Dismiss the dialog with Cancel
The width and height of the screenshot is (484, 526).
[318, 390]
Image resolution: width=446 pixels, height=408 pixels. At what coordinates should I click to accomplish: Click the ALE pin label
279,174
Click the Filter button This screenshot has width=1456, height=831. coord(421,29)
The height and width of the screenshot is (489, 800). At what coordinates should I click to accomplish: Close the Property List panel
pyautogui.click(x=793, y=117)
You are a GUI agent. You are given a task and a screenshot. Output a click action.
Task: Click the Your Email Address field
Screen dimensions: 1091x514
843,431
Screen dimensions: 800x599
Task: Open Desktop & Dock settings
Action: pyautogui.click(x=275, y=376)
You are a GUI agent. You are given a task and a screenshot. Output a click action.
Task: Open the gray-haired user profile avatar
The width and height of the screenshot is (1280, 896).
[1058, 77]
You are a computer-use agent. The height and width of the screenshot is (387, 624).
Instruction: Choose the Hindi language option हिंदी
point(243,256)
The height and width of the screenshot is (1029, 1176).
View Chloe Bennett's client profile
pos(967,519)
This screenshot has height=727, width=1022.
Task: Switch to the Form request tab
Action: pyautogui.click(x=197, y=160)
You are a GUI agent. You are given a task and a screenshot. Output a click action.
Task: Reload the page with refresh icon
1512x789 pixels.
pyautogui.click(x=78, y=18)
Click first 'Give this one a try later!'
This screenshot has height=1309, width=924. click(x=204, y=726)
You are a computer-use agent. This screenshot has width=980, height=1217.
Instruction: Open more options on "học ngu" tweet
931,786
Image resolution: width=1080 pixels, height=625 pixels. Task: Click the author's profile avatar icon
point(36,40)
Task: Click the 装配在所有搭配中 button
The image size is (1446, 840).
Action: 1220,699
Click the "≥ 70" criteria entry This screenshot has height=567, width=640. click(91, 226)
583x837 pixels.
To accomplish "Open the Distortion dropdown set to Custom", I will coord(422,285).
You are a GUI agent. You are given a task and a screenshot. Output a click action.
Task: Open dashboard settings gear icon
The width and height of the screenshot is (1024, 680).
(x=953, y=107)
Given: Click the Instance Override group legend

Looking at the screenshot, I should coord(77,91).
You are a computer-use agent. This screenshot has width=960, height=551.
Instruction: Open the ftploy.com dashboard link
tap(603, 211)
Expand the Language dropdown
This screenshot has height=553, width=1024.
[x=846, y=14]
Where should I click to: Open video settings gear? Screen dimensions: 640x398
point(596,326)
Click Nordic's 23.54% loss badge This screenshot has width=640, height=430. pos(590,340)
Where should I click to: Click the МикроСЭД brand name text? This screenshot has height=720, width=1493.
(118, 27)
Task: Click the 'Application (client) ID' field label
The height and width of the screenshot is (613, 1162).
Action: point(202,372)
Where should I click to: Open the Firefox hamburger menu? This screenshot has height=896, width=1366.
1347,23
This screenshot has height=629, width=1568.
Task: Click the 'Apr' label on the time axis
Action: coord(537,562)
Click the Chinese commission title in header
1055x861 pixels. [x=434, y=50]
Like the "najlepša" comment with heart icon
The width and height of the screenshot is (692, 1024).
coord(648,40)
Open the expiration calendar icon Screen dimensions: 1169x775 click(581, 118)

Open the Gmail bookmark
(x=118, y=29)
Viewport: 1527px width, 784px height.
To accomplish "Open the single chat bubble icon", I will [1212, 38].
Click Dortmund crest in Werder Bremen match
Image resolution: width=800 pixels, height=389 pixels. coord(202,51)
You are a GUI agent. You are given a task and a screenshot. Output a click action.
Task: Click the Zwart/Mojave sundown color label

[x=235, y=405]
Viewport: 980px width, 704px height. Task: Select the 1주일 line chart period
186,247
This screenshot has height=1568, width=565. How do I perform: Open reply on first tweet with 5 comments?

- [ACTIVITY]: Each line must be given again exactly as written above.

- [RESPONSE AREA]:
Dismiss the dialog with Cancel
The width and height of the screenshot is (484, 526).
[318, 390]
Image resolution: width=446 pixels, height=408 pixels. At what coordinates should I click to accomplish: Click the ALE pin label
279,174
Click the Filter button This screenshot has width=1456, height=831. coord(421,29)
The height and width of the screenshot is (489, 800). At what coordinates should I click to accomplish: Close the Property List panel
pyautogui.click(x=793, y=117)
You are a GUI agent. You are given a task and a screenshot. Output a click action.
Task: Click the Your Email Address field
Screen dimensions: 1091x514
843,431
Screen dimensions: 800x599
Task: Open Desktop & Dock settings
Action: pyautogui.click(x=275, y=376)
You are a GUI agent. You are given a task and a screenshot. Output a click action.
Task: Open the gray-haired user profile avatar
The width and height of the screenshot is (1280, 896).
[1058, 77]
You are a computer-use agent. The height and width of the screenshot is (387, 624).
Instruction: Choose the Hindi language option हिंदी
point(243,256)
The height and width of the screenshot is (1029, 1176).
View Chloe Bennett's client profile
pos(967,519)
This screenshot has height=727, width=1022.
Task: Switch to the Form request tab
Action: pyautogui.click(x=197, y=160)
You are a GUI agent. You are given a task and a screenshot. Output a click action.
Task: Reload the page with refresh icon
1512x789 pixels.
pyautogui.click(x=78, y=18)
Click first 'Give this one a try later!'
This screenshot has height=1309, width=924. click(x=204, y=726)
You are a computer-use agent. This screenshot has width=980, height=1217.
Instruction: Open more options on "học ngu" tweet
931,786
Image resolution: width=1080 pixels, height=625 pixels. Task: Click the author's profile avatar icon
point(36,40)
Task: Click the 装配在所有搭配中 button
The image size is (1446, 840).
Action: 1220,699
Click the "≥ 70" criteria entry This screenshot has height=567, width=640. click(91, 226)
583x837 pixels.
To accomplish "Open the Distortion dropdown set to Custom", I will coord(422,285).
You are a GUI agent. You are given a task and a screenshot. Output a click action.
Task: Open dashboard settings gear icon
The width and height of the screenshot is (1024, 680).
(x=953, y=107)
Given: Click the Instance Override group legend

Looking at the screenshot, I should coord(77,91).
You are a computer-use agent. This screenshot has width=960, height=551.
Instruction: Open the ftploy.com dashboard link
tap(603, 211)
Expand the Language dropdown
This screenshot has height=553, width=1024.
[x=846, y=14]
Where should I click to: Open video settings gear? Screen dimensions: 640x398
point(596,326)
Click Nordic's 23.54% loss badge This screenshot has width=640, height=430. pos(590,340)
Where should I click to: Click the МикроСЭД brand name text? This screenshot has height=720, width=1493.
(118, 27)
Task: Click the 'Application (client) ID' field label
The height and width of the screenshot is (613, 1162).
Action: point(202,372)
Where should I click to: Open the Firefox hamburger menu? This screenshot has height=896, width=1366.
1347,23
This screenshot has height=629, width=1568.
Task: Click the 'Apr' label on the time axis
Action: coord(537,562)
Click the Chinese commission title in header
1055x861 pixels. [x=434, y=50]
Like the "najlepša" comment with heart icon
The width and height of the screenshot is (692, 1024).
coord(648,40)
Open the expiration calendar icon Screen dimensions: 1169x775 click(581, 118)

Open the Gmail bookmark
(x=118, y=29)
Viewport: 1527px width, 784px height.
To accomplish "Open the single chat bubble icon", I will [1212, 38].
Click Dortmund crest in Werder Bremen match
Image resolution: width=800 pixels, height=389 pixels. coord(202,51)
You are a GUI agent. You are given a task and a screenshot. Output a click action.
Task: Click the Zwart/Mojave sundown color label

[x=235, y=405]
Viewport: 980px width, 704px height. Task: Select the 1주일 line chart period
186,247
This screenshot has height=1568, width=565. How do I perform: Open reply on first tweet with 5 comments?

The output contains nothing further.